■ EXERCISES ■
1) According to the Innofactor company profile, how large were Innofactor's net sales in 2021?
2) Using the Innofactor company profile, explain in one to three sentences how the company's operations came about.
3) In the Innofactor company profile, rewrite the paragraph beginning "Innofactor Plc is a Finnish software provider" as a bulleted list that keeps its main facts.

■ DOCUMENT EXTRACT ■
================================
Innofactor Plc is a Finnish software provider focused on Microsoft solutions  in the Nordic Countries. Innofactor delivers to its customers IT projects as a system integrator and develops its own software products and services. The focus area in its own product development is Microsoft's cloud solutions. In 2021 approximately half of Innofactor's net sales came from recurring contracts. Innofactor's customers include over 1,000 private and public sector organizations.

Innofactor Plc is listed on the Nasdaq OMX Helsinki Stock Exchange. In 2021 Innofactor’s net sales were approximately EUR 66.4 million, which shows an increase of 0.3% from the earlier year.

History

The operations of Innofactor started when Risto Linturi contacted Sami Ensio in October 1999 and asked him to lead a new company. It was decided to establish the company on the foundation of a company called Yritysmikrot, a subsidiary of investment company R. Linturi, founded in 1983 and owned by Risto and Kaija Linturi. The company's current form of operations started on January 1, 2000.
================================
■ GIVEN RECORDS ■
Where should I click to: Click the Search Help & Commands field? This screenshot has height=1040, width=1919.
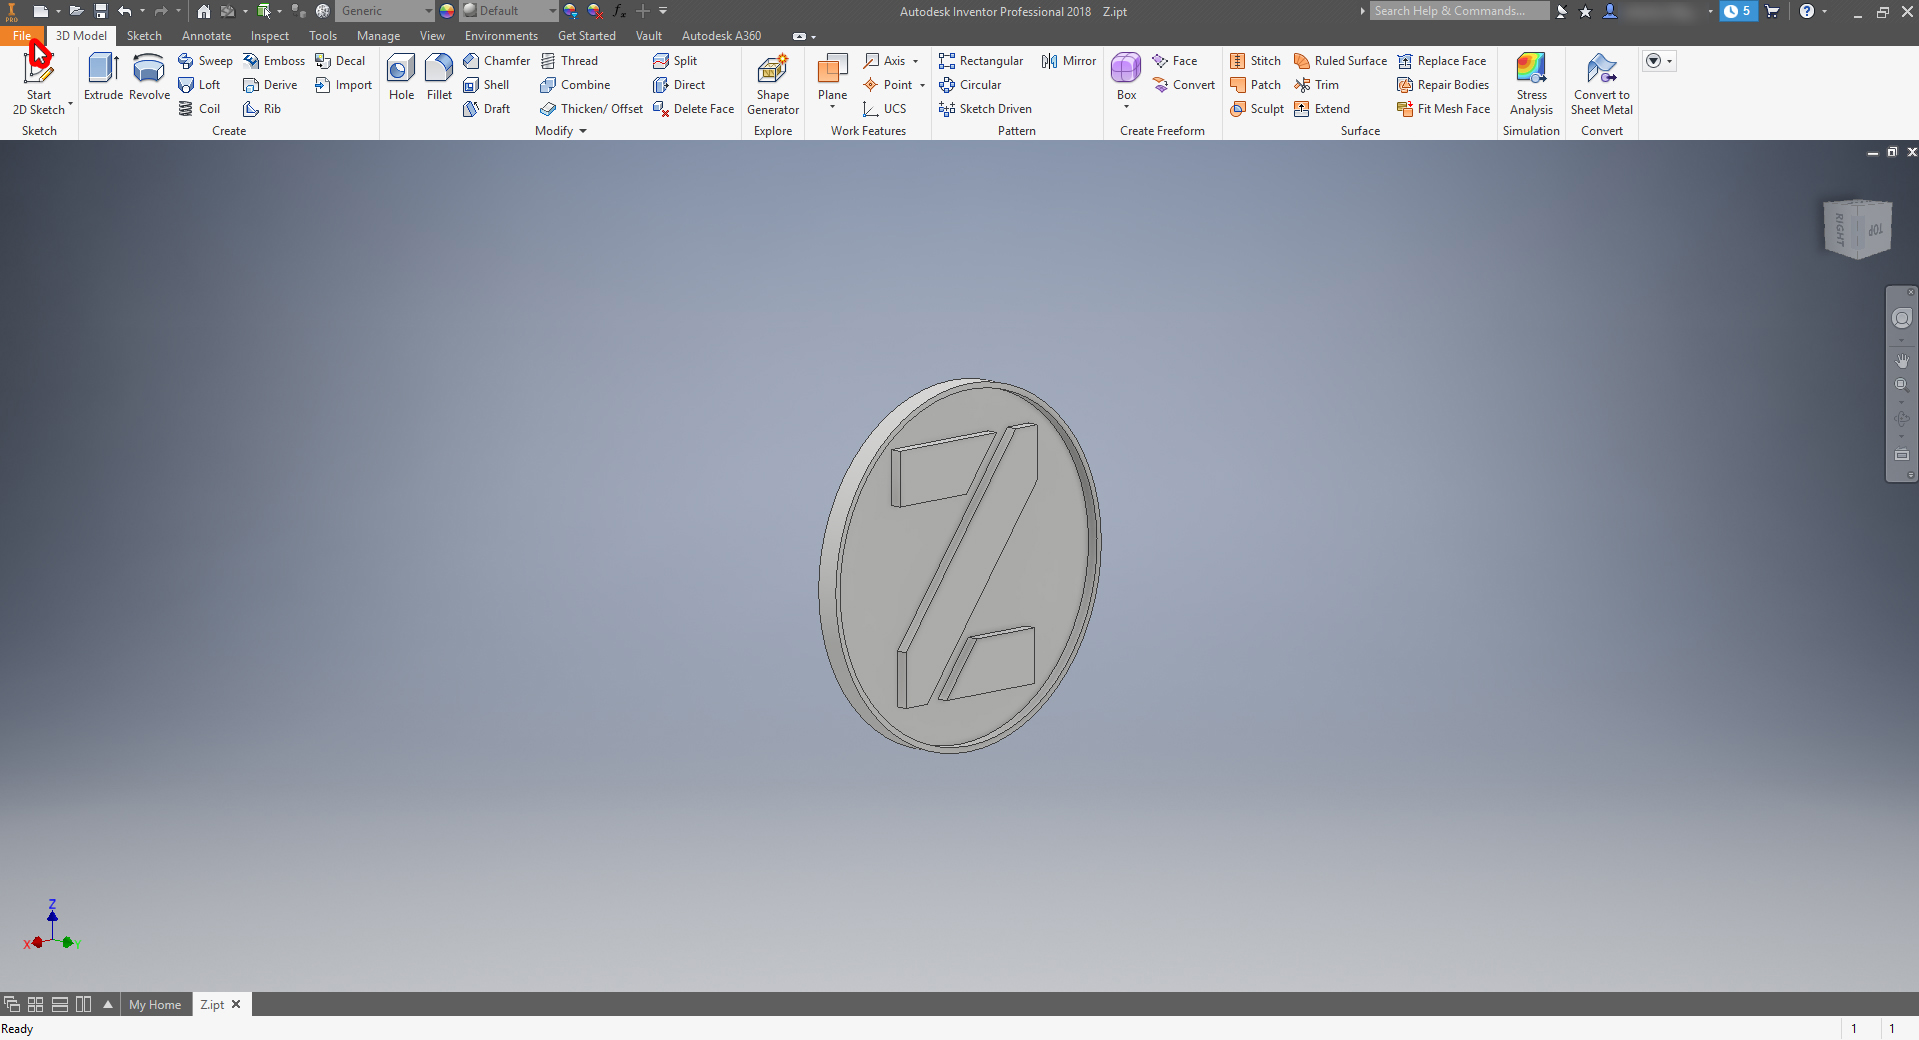[1458, 11]
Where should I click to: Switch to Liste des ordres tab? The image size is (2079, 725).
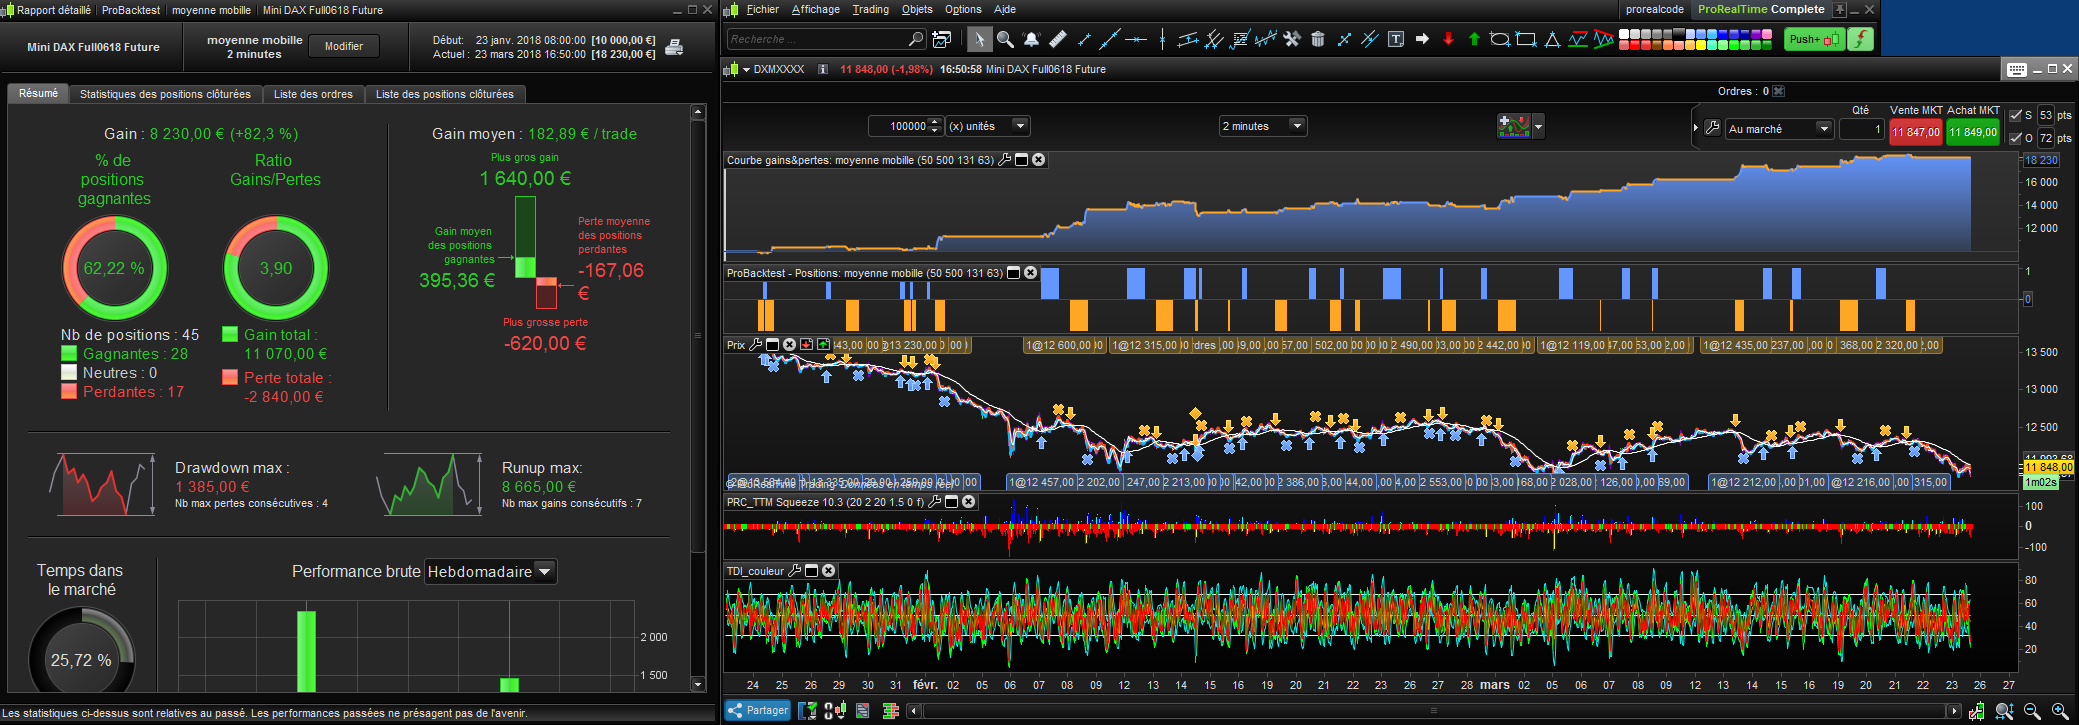[x=313, y=94]

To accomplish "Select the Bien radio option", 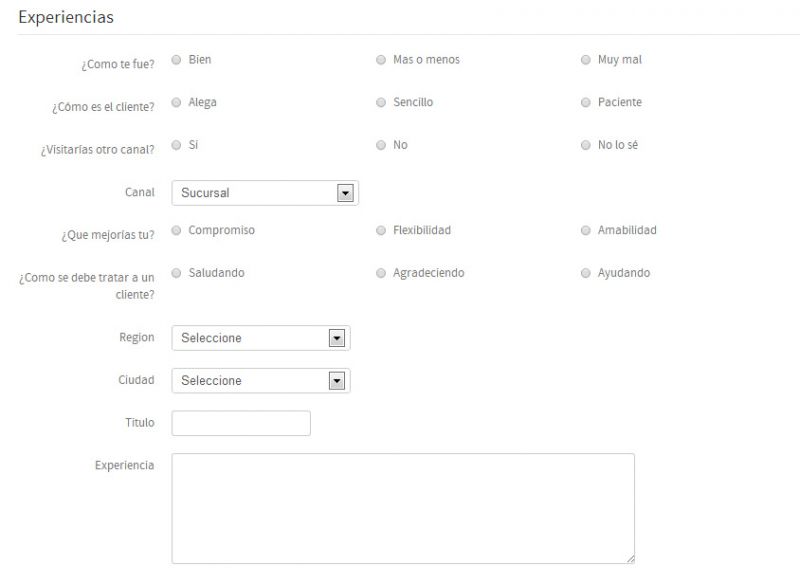I will click(x=176, y=60).
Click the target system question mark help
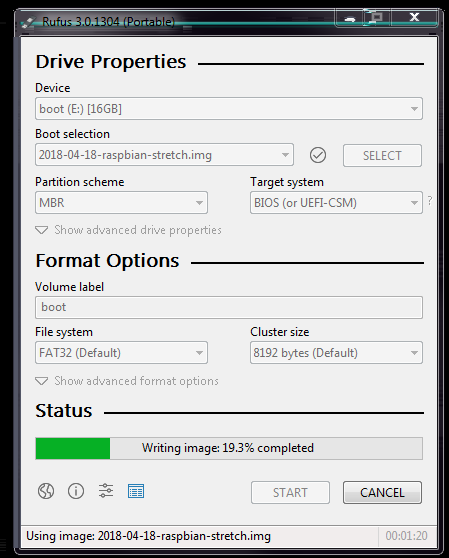The height and width of the screenshot is (558, 449). point(430,201)
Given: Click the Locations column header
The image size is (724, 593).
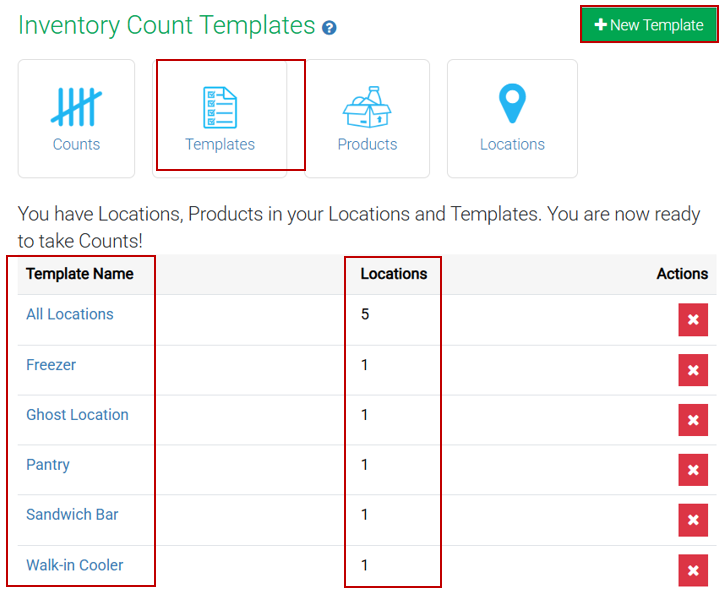Looking at the screenshot, I should [x=393, y=274].
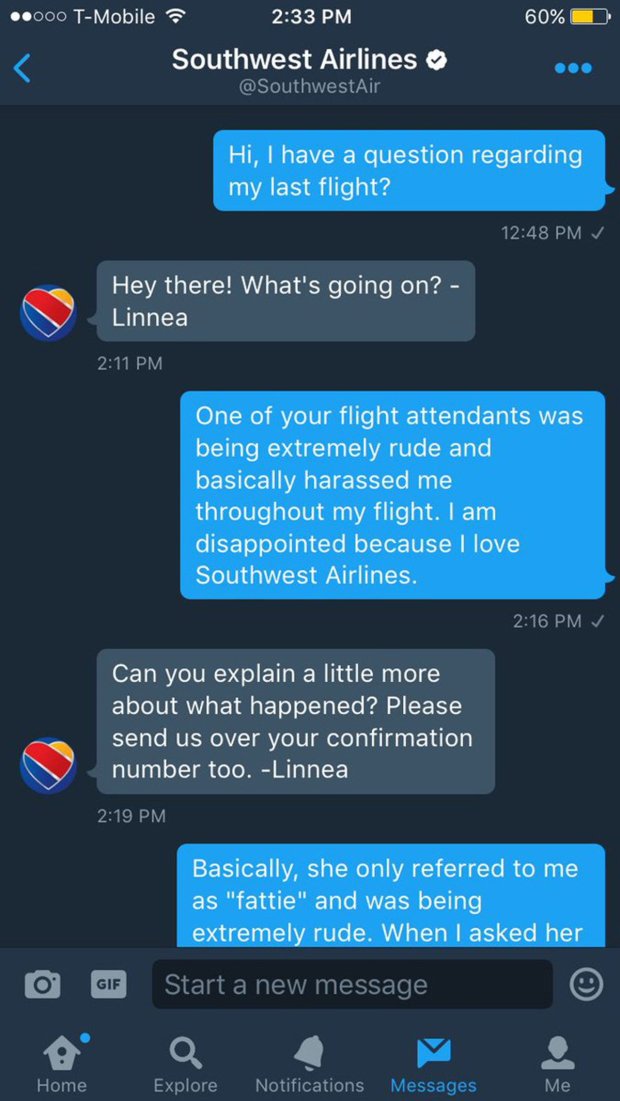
================================
■ ANSWERS TO THE EXERCISES ■
1) Approximately EUR 66.4 million, a 0.3% increase over the previous year.

2) Innofactor's operations began in October 1999, when Risto Linturi contacted Sami Ensio and asked him to lead a new company. The company was built on Yritysmikrot, a subsidiary of the investment company R. Linturi that was founded in 1983 and owned by Risto and Kaija Linturi. Its current form of operations started on January 1, 2000.

3)
- Finnish software provider focused on Microsoft solutions in the Nordic countries
- Delivers IT projects to customers as a system integrator
- Develops its own software products and services, with a focus on Microsoft's cloud solutions
- In 2021, about half of net sales came from recurring contracts
- Has over 1,000 customers in the private and public sectors